▶ [AIM]: Rewrite the entries from the very beginning through the line containing "pyautogui.click(x=33, y=13)", replacing "The image size is" with "The screenshot size is" and leaving everything else unchanged. Omit the pictures from your answer.

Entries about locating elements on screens

↓↓↓

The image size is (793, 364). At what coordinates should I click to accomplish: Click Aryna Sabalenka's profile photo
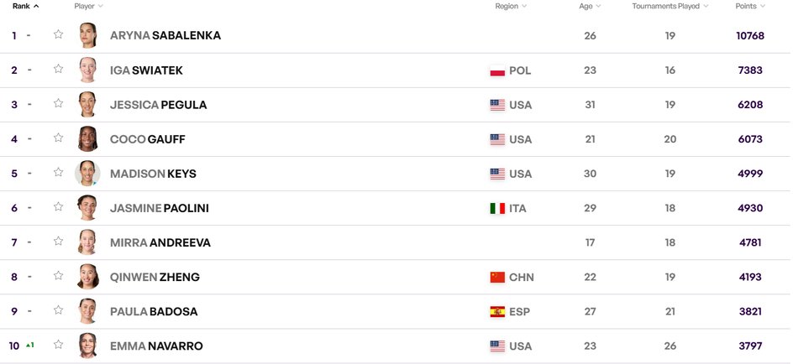(x=87, y=35)
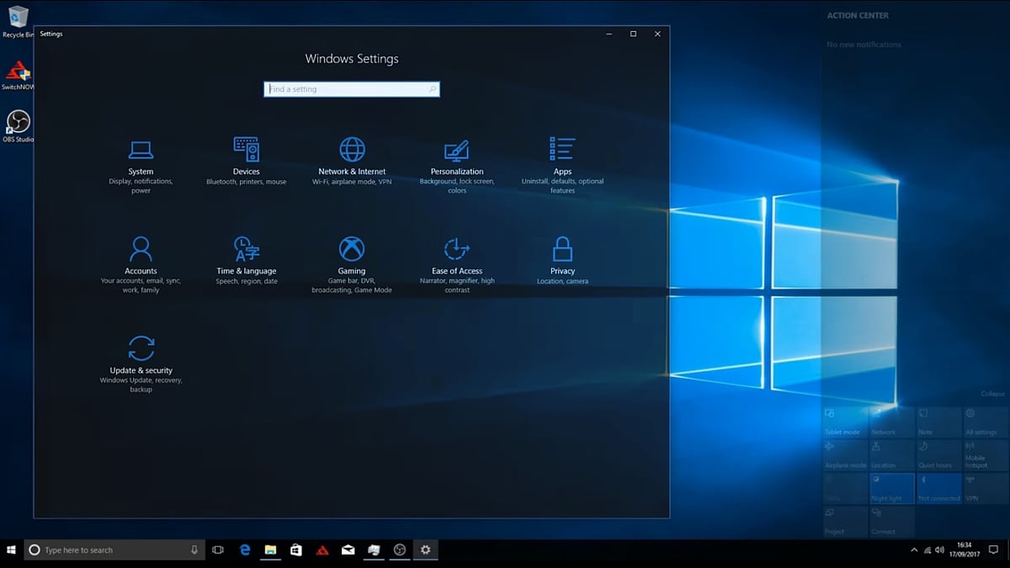Screen dimensions: 1010x568
Task: Launch Microsoft Edge from the taskbar
Action: pyautogui.click(x=244, y=549)
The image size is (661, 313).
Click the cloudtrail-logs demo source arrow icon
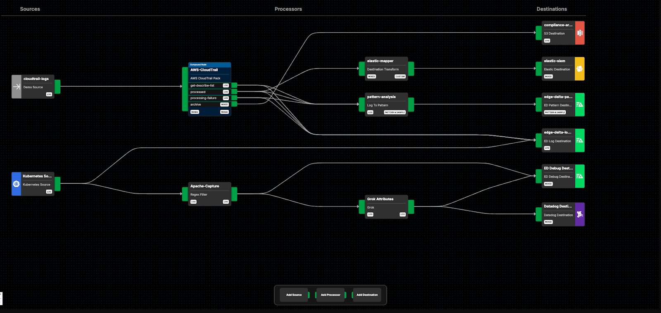17,87
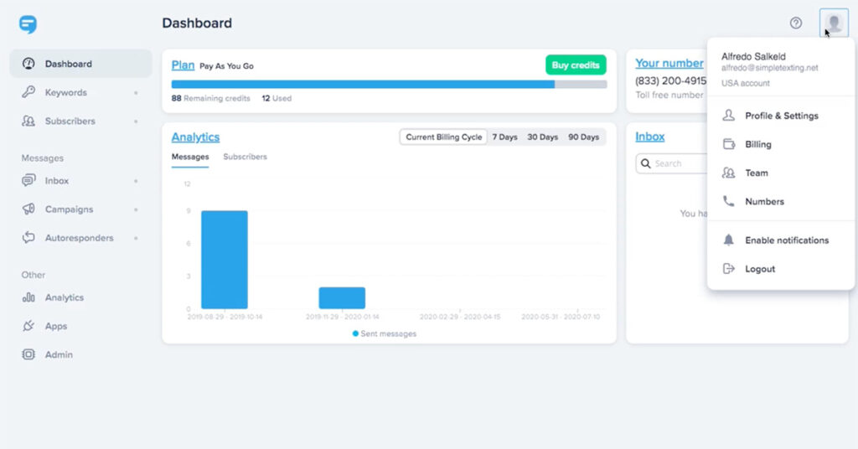The height and width of the screenshot is (449, 858).
Task: Click the SimpleTexting logo icon
Action: [x=28, y=24]
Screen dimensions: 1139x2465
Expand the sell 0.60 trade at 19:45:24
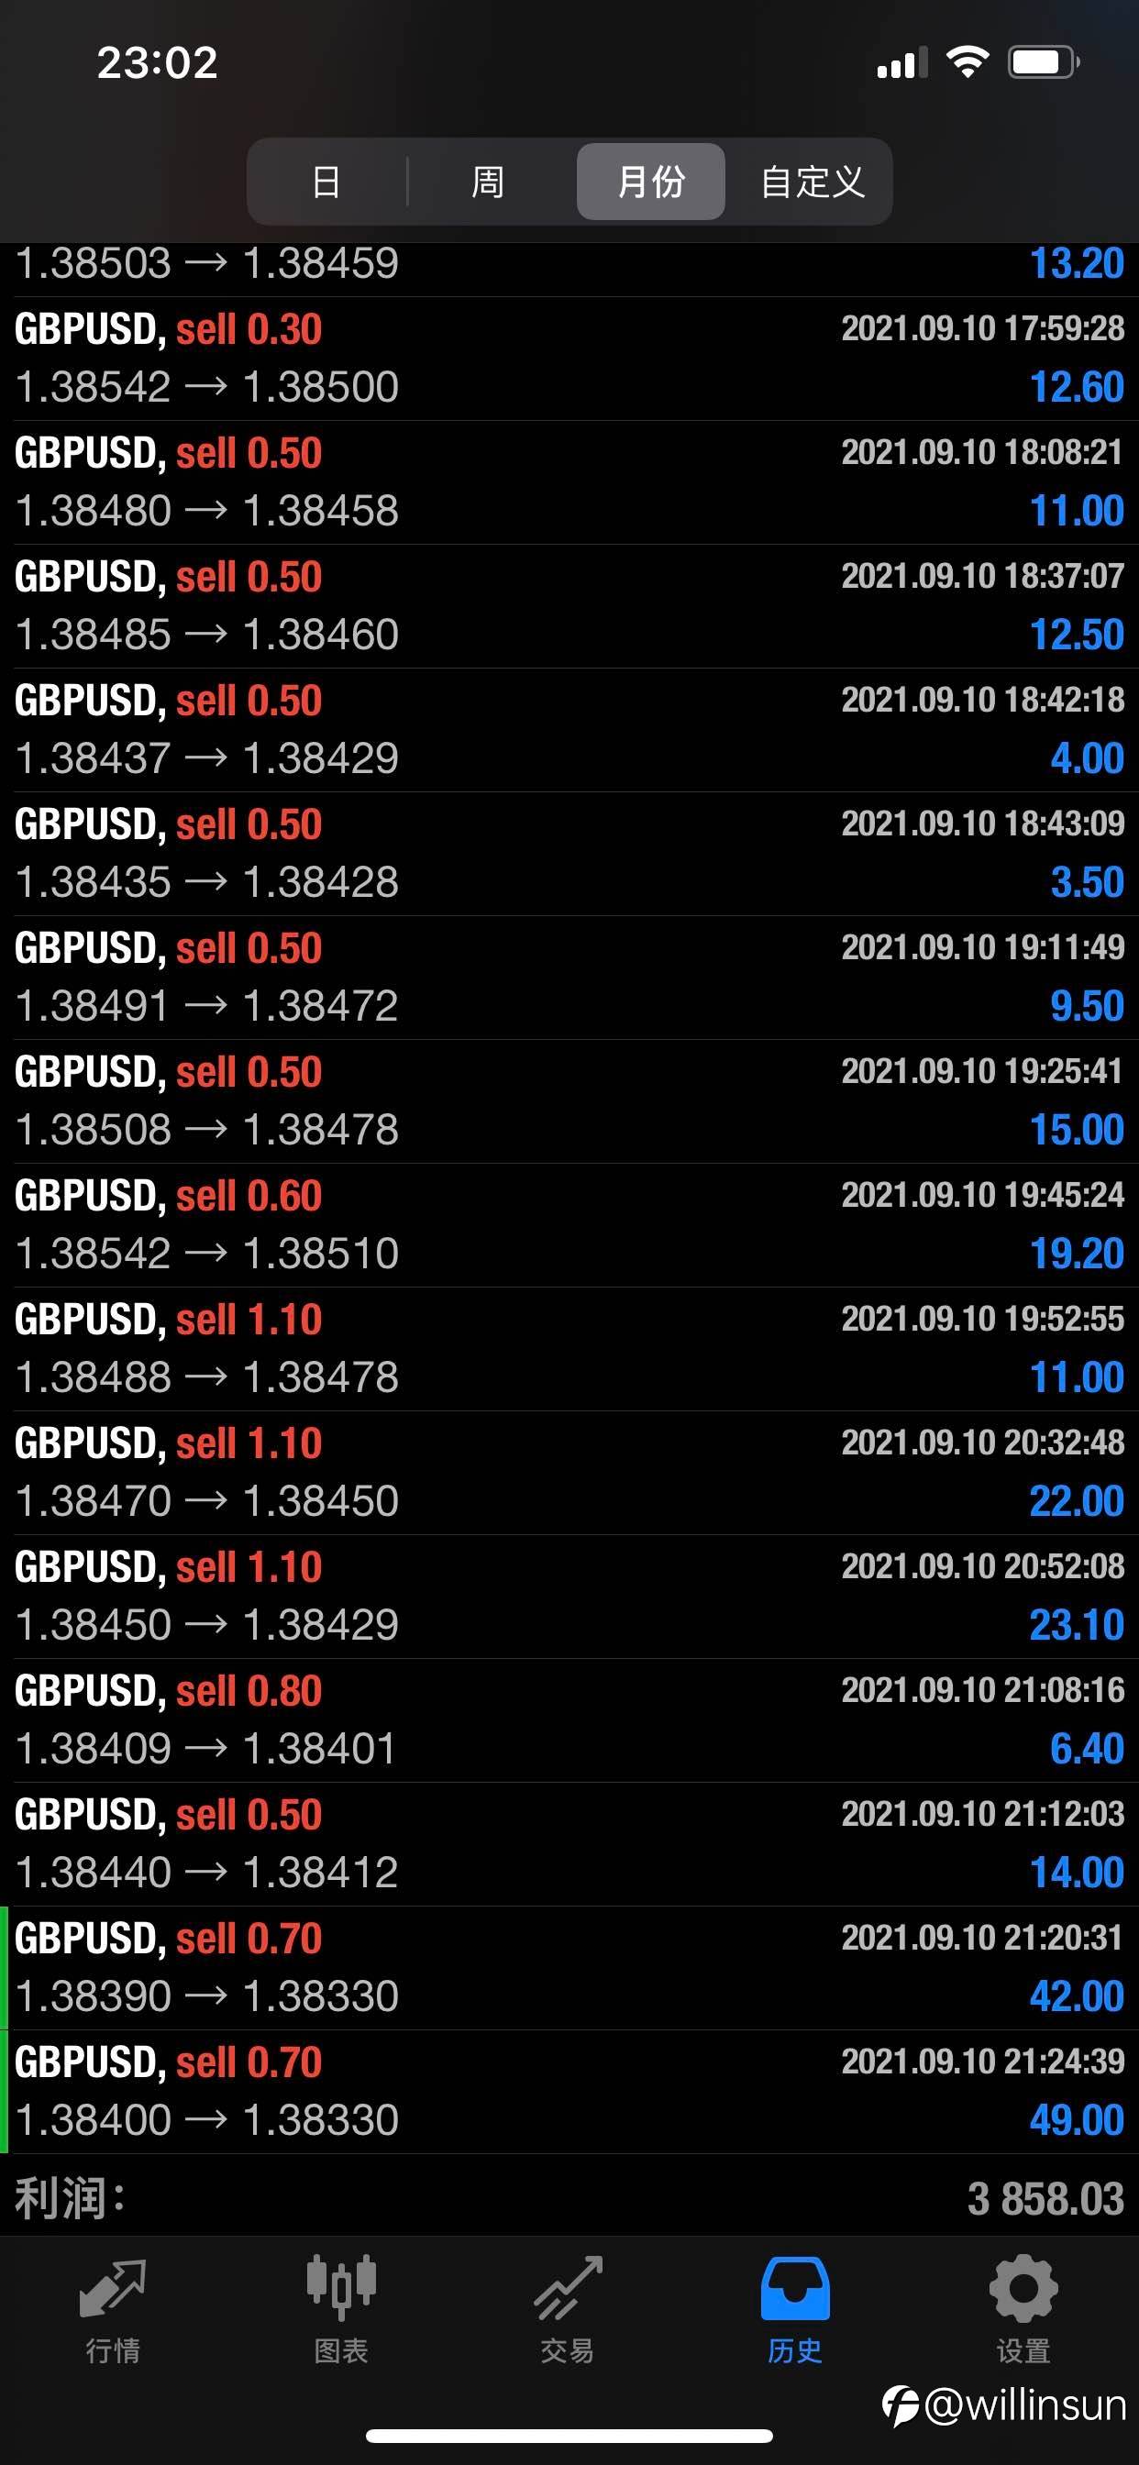[569, 1224]
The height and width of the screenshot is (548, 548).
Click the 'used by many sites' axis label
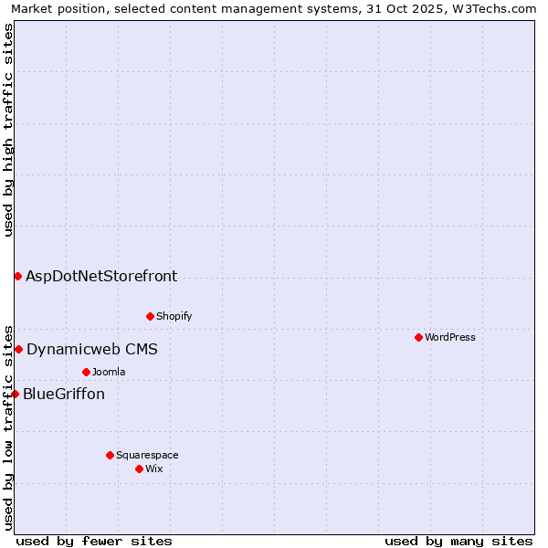[458, 541]
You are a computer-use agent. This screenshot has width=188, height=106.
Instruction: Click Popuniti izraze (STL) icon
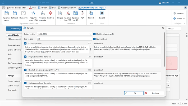pyautogui.click(x=33, y=13)
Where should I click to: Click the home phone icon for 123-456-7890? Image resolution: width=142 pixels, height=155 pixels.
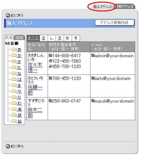[51, 61]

↑↑↑

▶ [TASK OUTPUT]:
The screenshot size is (793, 364). At what coordinates should I click to accomplish: Click Aryna Sabalenka's profile photo
(x=87, y=35)
Screen dimensions: 1010x568
Task: Launch Microsoft Edge from the taskbar
Action: pyautogui.click(x=244, y=549)
The screenshot size is (661, 313).
Click the cloudtrail-logs demo source arrow icon
17,87
The height and width of the screenshot is (449, 858).
Task: Click the SimpleTexting logo icon
Action: [x=28, y=24]
Screen dimensions: 1139x2465
Expand the sell 0.60 trade at 19:45:24
[569, 1224]
The height and width of the screenshot is (548, 548).
Click the 'used by many sites' axis label
[458, 541]
You are a computer-use agent. This screenshot has width=188, height=106.
Instruction: Click Popuniti izraze (STL) icon
pyautogui.click(x=33, y=13)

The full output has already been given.